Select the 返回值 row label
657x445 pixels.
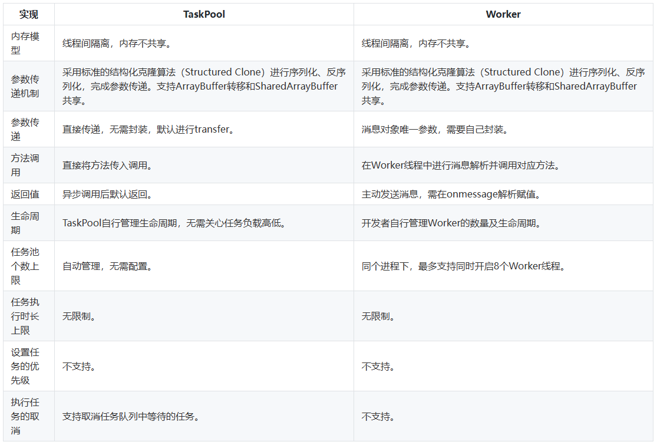click(x=25, y=194)
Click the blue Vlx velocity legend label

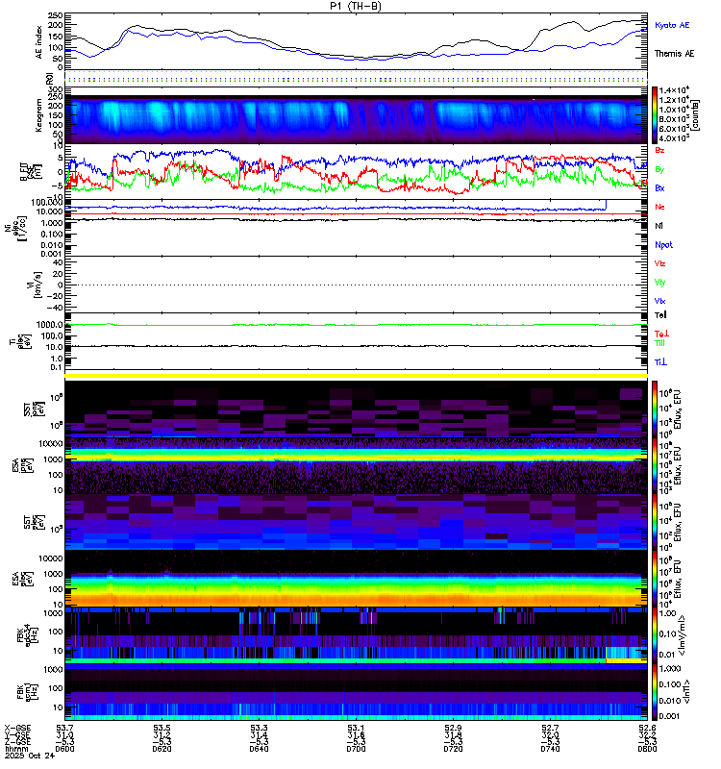[659, 301]
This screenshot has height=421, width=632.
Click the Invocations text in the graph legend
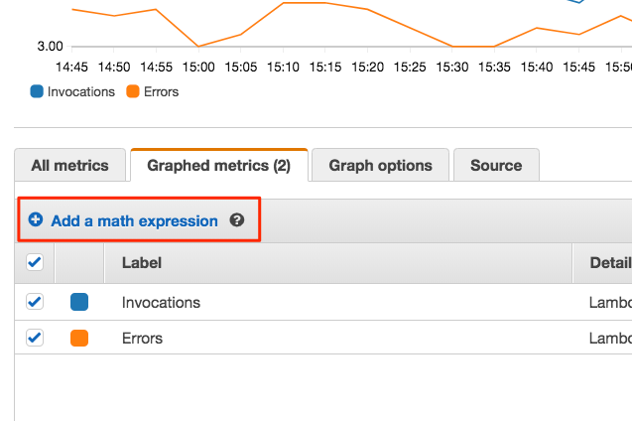coord(81,91)
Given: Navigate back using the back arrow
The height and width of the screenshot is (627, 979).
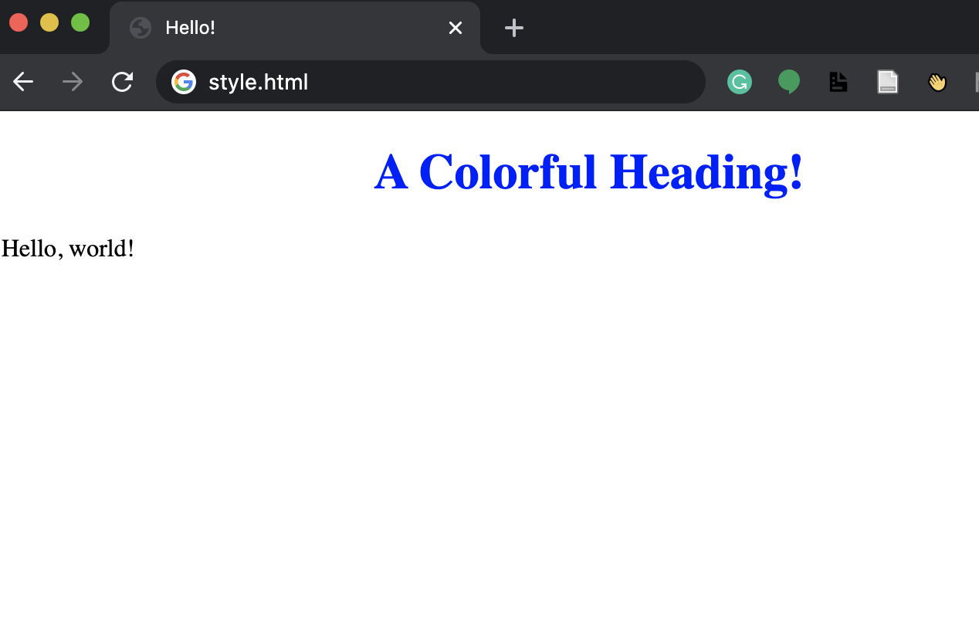Looking at the screenshot, I should tap(23, 81).
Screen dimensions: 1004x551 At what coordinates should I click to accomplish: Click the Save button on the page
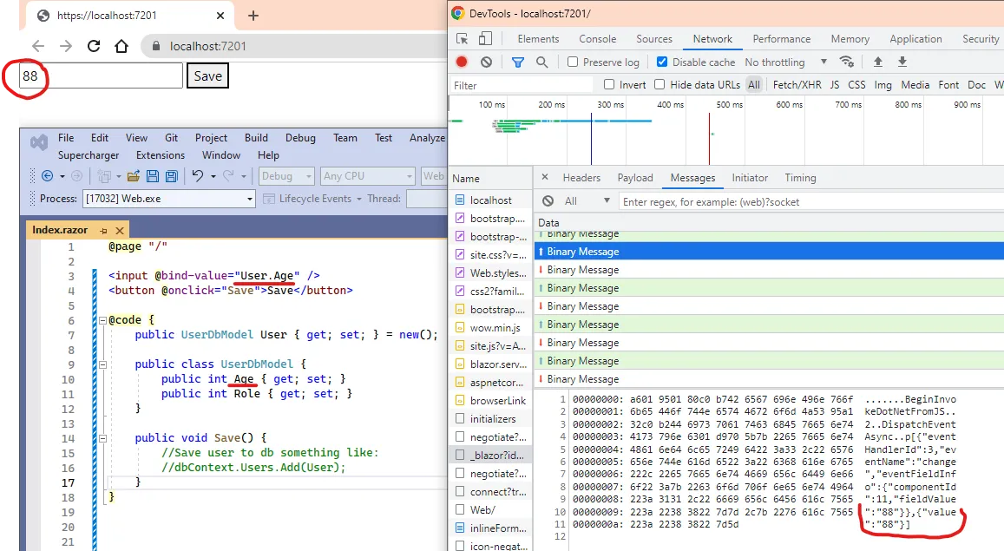point(207,76)
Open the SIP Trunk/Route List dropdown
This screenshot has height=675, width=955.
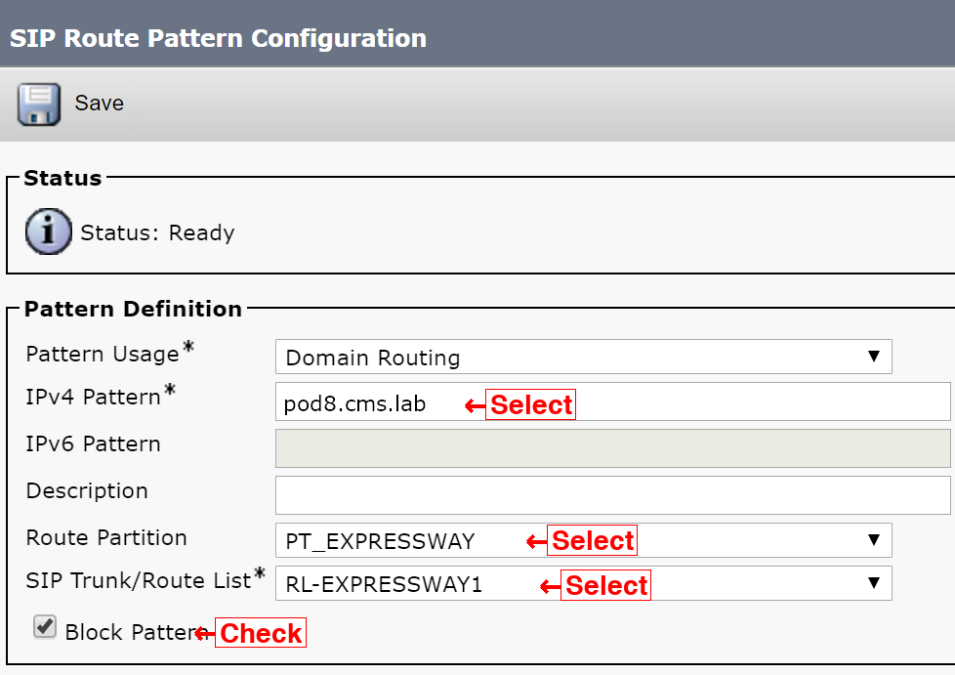click(x=584, y=583)
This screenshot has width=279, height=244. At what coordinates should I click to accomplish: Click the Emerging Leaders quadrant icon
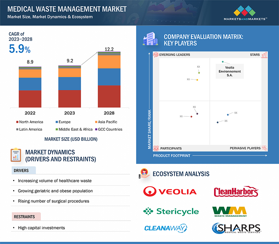click(156, 55)
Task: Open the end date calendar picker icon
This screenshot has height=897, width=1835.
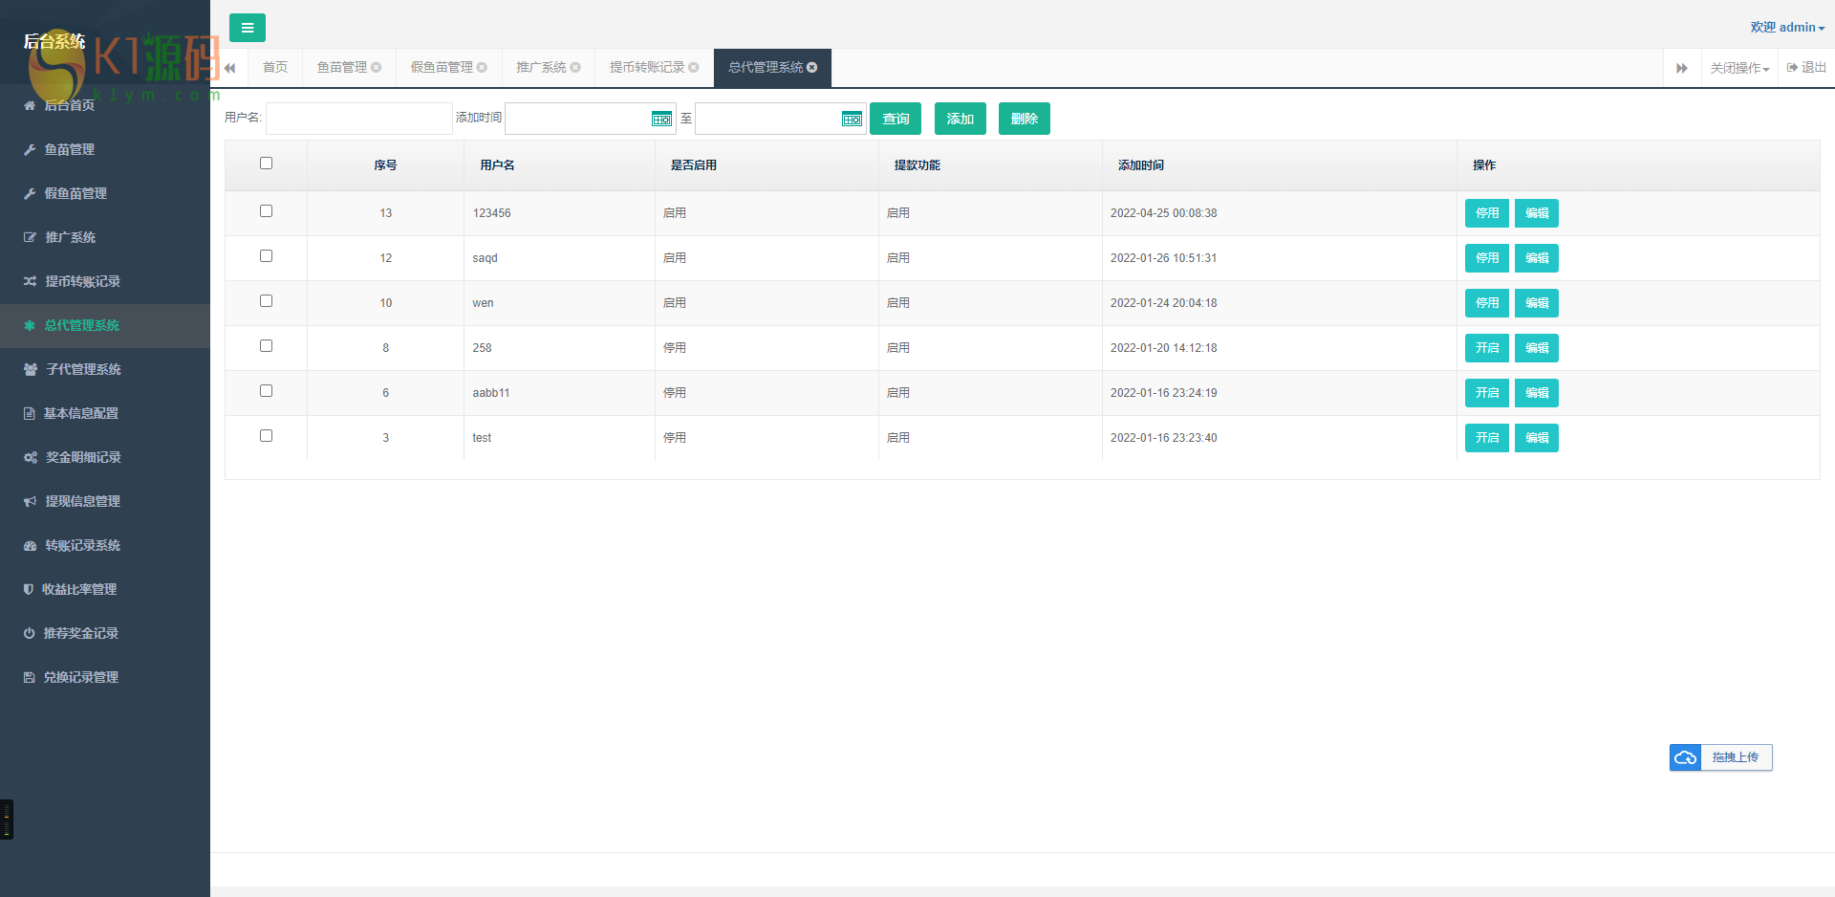Action: coord(852,119)
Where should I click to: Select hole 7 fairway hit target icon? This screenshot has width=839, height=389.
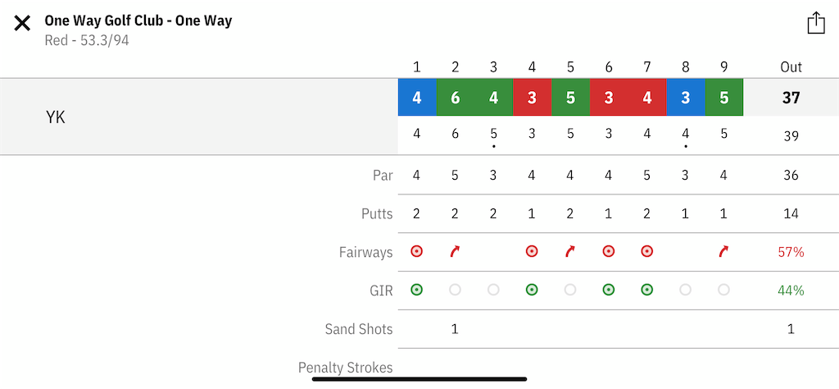647,251
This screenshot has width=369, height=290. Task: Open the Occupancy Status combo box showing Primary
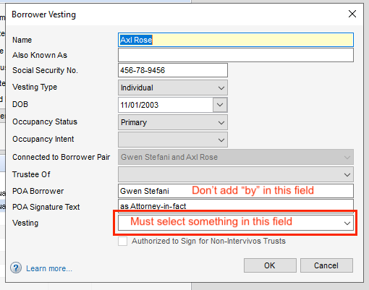click(x=173, y=122)
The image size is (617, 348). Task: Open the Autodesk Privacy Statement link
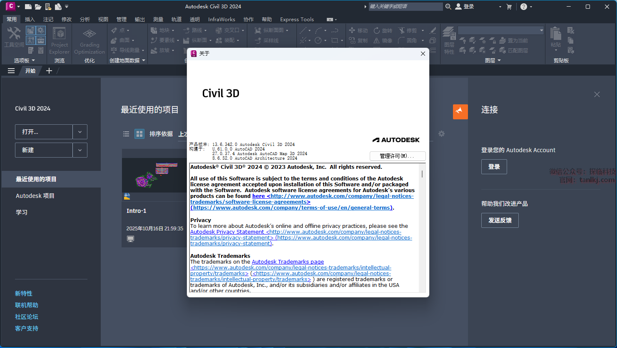coord(227,232)
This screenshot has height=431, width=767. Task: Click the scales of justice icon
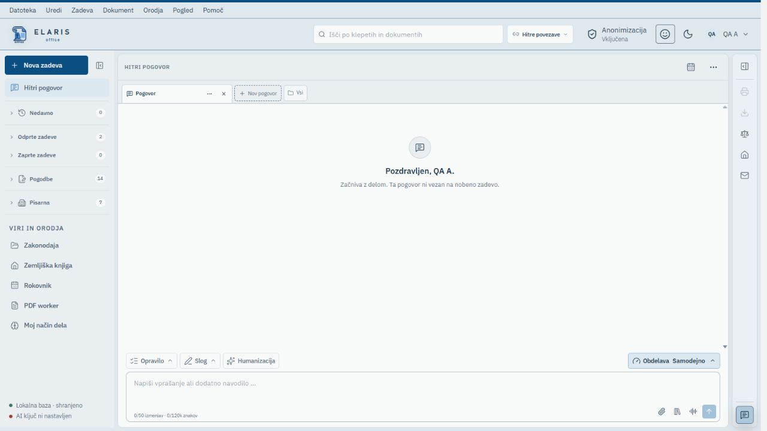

* **Work instructions**: No pictures should appear in the copy, and each record above is to be returned exactly.

* **Output**:
Select the 返回值 row label
657x445 pixels.
click(x=25, y=194)
Click the blue Vlx velocity legend label

[659, 301]
This screenshot has height=421, width=632.
Click the Invocations text in the graph legend
coord(81,91)
Given: Navigate back using the back arrow
The height and width of the screenshot is (627, 979).
Looking at the screenshot, I should tap(23, 81).
Screen dimensions: 1004x551 At what coordinates should I click to accomplish: Click the Save button on the page
point(207,76)
Open the SIP Trunk/Route List dropdown
This screenshot has height=675, width=955.
click(x=584, y=583)
This screenshot has width=279, height=244. At what coordinates should I click to accomplish: Click the Emerging Leaders quadrant icon
click(156, 55)
Task: Open the end date calendar picker icon
This screenshot has height=897, width=1835.
Action: coord(852,119)
Where should I click to: Select hole 7 fairway hit target icon? This screenshot has width=839, height=389.
647,251
This screenshot has width=369, height=290. Task: Open the Occupancy Status combo box showing Primary
click(x=173, y=122)
The image size is (617, 348). Task: Open the Autodesk Privacy Statement link
coord(227,232)
This screenshot has height=431, width=767. Task: Click the scales of justice icon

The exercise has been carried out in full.